One example of a common minimally invasive surgery involves laparoscopic surgical procedures. Laparoscopic procedures may be used to treat hernias, colon dysfunctions, gastroesophageal reflux disease, and gallbladder disorders. Typically, the patient undergoing the procedures will return home hours after undergoing surgery.
Generally, laparoscopic procedures require making at least one small incision in the patient's abdomen near the area of interest. A cannula or trocar may be inserted into to the incision to limit blood loss and reduce the likelihood of infection. Thereafter, various surgical instruments are introduced into the patient's body through the incision. Generally, these instruments enable the surgeon to visualize the inside of the patient's body and access the internal organs of the patient. Current laparoscopic surgical instruments include cameras, scissors, dissectors, graspers and retractors. Generally, these instruments include a handle attached to an elongated body having a distal tip used to execute the particular procedure. The handle, which remains outside the patient's body, is used by the surgeon to control the operation of the instrument during the procedure.

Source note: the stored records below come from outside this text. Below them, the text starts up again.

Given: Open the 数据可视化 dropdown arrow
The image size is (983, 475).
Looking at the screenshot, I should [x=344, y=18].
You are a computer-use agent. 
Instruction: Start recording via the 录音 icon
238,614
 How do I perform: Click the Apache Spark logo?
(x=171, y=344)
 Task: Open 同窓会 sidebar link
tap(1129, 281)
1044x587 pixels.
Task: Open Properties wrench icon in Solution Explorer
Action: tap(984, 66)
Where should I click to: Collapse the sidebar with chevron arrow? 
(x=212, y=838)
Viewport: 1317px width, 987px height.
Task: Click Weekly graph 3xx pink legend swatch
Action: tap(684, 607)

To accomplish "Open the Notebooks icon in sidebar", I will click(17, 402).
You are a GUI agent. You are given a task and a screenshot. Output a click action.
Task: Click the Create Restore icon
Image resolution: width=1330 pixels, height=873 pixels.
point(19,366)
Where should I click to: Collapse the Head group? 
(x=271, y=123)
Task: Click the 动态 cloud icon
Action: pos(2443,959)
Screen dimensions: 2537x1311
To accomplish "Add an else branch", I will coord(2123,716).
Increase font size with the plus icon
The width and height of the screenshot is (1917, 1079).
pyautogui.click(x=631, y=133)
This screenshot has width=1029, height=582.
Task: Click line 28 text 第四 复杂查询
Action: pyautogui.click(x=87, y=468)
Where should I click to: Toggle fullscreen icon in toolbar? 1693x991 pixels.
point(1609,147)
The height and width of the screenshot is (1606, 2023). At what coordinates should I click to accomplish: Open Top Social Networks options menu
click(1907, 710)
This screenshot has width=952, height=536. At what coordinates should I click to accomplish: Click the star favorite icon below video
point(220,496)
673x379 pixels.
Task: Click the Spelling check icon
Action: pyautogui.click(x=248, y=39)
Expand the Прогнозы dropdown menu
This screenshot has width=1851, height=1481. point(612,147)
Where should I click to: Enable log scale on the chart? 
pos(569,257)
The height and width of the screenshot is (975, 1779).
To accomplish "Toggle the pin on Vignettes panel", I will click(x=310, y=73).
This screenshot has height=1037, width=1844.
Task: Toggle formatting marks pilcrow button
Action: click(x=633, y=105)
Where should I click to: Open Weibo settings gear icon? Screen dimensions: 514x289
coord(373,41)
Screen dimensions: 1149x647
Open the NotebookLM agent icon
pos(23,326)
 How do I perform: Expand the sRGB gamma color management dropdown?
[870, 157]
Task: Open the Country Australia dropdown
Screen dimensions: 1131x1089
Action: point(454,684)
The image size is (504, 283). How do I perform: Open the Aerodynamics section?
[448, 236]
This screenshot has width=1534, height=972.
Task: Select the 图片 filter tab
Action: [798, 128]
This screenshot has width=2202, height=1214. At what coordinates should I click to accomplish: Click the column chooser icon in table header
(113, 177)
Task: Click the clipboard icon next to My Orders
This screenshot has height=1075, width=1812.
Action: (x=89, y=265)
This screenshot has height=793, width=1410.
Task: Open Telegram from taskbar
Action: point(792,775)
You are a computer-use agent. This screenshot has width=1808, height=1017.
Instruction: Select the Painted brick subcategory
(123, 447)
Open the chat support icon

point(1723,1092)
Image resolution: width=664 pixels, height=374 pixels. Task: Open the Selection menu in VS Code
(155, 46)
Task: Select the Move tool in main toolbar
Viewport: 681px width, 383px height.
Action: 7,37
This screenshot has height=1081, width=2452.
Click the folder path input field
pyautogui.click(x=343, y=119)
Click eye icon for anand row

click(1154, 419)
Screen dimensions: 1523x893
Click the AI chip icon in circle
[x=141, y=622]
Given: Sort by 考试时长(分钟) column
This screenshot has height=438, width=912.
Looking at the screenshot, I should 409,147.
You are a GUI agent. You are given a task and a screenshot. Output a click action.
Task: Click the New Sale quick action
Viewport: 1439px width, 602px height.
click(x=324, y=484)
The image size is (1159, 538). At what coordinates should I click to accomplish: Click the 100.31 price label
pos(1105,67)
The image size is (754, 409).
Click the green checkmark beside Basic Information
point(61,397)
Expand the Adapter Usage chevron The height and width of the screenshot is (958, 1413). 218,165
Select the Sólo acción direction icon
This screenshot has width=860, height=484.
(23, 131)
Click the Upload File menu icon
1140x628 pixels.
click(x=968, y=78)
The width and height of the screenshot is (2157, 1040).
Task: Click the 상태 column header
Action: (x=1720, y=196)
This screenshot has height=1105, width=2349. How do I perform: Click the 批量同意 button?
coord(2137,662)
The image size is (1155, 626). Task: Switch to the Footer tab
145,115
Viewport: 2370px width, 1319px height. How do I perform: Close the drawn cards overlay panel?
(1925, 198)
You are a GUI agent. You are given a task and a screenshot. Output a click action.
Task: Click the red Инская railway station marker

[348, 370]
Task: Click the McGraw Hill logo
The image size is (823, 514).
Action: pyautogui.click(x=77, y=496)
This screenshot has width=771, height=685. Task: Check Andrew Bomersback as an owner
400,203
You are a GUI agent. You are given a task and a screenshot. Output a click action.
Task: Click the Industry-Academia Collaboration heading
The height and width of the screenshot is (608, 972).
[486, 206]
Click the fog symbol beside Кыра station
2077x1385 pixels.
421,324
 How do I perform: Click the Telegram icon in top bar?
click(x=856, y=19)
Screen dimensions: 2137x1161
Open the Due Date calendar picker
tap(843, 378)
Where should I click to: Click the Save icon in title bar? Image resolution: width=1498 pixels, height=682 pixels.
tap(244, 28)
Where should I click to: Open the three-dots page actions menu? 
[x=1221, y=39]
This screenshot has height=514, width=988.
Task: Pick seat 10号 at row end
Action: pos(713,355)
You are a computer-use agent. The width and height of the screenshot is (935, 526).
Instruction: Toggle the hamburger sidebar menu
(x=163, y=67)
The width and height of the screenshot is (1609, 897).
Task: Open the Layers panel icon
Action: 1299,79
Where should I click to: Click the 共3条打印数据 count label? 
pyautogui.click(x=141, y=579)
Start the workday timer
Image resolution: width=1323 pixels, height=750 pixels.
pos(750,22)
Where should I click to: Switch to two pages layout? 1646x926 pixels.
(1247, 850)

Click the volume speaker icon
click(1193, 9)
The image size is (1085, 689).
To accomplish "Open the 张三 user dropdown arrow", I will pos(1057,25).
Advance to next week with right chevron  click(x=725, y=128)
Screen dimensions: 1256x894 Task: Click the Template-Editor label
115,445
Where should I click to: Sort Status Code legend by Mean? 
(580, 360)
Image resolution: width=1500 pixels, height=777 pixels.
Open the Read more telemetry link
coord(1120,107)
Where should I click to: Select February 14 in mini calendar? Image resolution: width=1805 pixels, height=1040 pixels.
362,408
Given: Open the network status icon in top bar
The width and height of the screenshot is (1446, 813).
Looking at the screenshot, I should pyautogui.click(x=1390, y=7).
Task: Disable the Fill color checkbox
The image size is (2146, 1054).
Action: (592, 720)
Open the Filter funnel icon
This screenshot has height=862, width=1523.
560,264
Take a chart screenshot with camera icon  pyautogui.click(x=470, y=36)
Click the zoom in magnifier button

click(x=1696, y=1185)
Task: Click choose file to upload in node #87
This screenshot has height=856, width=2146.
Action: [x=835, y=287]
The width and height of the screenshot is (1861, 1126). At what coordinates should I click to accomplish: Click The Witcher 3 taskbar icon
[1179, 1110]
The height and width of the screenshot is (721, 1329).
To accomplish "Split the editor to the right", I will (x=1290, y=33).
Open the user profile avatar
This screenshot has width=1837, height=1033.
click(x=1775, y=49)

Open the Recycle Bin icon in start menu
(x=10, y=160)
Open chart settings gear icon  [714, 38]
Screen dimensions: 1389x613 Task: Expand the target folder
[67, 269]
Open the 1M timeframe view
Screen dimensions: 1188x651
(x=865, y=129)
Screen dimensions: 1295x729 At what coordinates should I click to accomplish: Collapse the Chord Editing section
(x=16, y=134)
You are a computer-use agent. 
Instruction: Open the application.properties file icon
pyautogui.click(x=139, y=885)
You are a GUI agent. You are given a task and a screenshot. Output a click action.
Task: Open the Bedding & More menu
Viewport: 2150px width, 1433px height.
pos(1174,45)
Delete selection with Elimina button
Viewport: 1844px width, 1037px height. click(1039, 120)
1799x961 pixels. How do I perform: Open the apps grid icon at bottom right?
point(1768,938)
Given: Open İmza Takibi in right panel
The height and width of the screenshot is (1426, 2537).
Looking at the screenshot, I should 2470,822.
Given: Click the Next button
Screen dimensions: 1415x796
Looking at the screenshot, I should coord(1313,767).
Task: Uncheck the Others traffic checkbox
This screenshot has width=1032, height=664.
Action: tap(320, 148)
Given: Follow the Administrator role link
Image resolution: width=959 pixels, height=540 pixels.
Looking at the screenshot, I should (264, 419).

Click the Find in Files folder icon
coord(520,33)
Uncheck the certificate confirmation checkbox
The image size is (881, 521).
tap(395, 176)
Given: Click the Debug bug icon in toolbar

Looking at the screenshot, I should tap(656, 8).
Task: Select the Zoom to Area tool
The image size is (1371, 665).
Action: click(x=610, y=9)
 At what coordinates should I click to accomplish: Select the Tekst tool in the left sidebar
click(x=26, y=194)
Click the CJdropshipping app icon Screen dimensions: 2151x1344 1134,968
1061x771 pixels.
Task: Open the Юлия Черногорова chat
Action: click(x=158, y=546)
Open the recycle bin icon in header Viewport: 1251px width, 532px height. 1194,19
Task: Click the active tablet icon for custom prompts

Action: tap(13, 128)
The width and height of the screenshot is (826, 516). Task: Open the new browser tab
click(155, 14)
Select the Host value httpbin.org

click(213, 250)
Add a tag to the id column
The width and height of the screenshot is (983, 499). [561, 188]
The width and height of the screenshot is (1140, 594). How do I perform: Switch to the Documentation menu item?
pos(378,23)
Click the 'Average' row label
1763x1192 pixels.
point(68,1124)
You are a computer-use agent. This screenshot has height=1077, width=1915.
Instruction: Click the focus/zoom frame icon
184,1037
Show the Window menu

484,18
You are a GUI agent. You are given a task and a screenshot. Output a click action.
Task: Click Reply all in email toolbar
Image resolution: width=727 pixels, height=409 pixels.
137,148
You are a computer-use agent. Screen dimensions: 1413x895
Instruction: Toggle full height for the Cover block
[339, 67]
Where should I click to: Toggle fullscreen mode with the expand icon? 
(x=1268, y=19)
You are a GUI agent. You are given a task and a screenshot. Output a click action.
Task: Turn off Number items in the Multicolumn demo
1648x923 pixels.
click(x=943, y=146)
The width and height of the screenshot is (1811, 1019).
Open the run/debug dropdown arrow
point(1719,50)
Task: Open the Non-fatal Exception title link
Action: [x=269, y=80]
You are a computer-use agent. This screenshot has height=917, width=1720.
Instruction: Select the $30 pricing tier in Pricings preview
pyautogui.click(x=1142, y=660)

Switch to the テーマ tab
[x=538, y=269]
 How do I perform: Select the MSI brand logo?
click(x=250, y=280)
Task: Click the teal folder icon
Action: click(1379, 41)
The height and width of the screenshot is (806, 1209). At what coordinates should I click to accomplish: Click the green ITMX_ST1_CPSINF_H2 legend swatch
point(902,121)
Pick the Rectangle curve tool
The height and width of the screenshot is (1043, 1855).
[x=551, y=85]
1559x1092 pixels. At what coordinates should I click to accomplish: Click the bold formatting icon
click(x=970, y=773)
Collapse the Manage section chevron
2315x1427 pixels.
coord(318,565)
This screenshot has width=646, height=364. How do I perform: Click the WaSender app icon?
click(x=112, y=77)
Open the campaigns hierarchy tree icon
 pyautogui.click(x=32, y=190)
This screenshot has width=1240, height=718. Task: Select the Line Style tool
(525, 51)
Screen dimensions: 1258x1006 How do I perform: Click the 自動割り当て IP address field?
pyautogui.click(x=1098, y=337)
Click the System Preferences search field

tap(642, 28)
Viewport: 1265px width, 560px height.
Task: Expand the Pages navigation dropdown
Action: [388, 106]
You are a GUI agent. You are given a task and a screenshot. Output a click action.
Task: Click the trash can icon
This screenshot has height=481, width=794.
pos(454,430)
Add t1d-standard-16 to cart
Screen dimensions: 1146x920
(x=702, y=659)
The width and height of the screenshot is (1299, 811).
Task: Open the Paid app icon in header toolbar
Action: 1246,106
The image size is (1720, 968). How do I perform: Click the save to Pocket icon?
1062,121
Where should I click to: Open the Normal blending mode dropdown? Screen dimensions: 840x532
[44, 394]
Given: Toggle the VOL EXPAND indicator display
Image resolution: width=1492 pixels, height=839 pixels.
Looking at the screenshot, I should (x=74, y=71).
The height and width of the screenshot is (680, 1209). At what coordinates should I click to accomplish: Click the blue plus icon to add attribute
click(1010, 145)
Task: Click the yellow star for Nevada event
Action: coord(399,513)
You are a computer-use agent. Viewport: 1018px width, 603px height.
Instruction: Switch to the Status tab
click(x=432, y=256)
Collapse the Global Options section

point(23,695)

One challenge presented when performing minimally invasive surgical procedures relates to closing an incision made within the patient's body by a cutting laparoscopic instrument. As opposed to conventional surgical procedures, the surgeon's access to the site of the incision is greatly reduced during minimally invasive procedures. As a result, several knot pushing devices capable of advancing suture knots formed outside the patient's body to an area of interest in vivo have been developed. Typically, a suturing laparoscopy device is inserted into the patient's body and advanced to the incised area. A needle is advanced through the various tissue portions proximate the incision, thereby securing the suture material to the tissue. Thereafter, the suturing device is removed from the patient's abdomen leaving the suture material attached to the tissue. A knot is formed in the suture material and advanced along the suture material by the knot pusher to the incision, thereby applying the suture knot. The extraneous suture material is trimmed with laparoscopic scissors once the incision is adequately sutured. Occasionally, the suture knot becomes entangled in the suture material during the advancement process. The surgeon is then required to remove the entangled suture material from the incision area and reattach new suture material, thereby increasing the likelihood of infection and the patient's exposure to anesthesia.
Recently, the use of tissue sealants and other biological adhesive materials has emerged as an alternate technique of closing incisions. Preferred tissue sealants include fibrin, which is comprised of thrombin and a fibrinogen material, although other multiple component materials are available. Typically, the individual components of the adhesive material are stored in isolated reservoirs. When mixed, these components may coagulate very quickly, yielding an adhesive gel within perhaps 10 or 20 seconds. When applied to the exterior of the body, or when considerable access to the application site is possible, the rapid coagulative properties of the tissue sealant are welcomed. Though desirable for use during minimally invasive procedures, such fast-acting properties of conventional tissue sealants and adhesive have presented potential problems of fouling or clogging during the application of tissue sealants through laparoscopic devices, which typically results in the destruction of the device.
Thus, there is a need for a device capable of effectively delivering a multiple component tissue sealant to a location in vivo through from a remote location.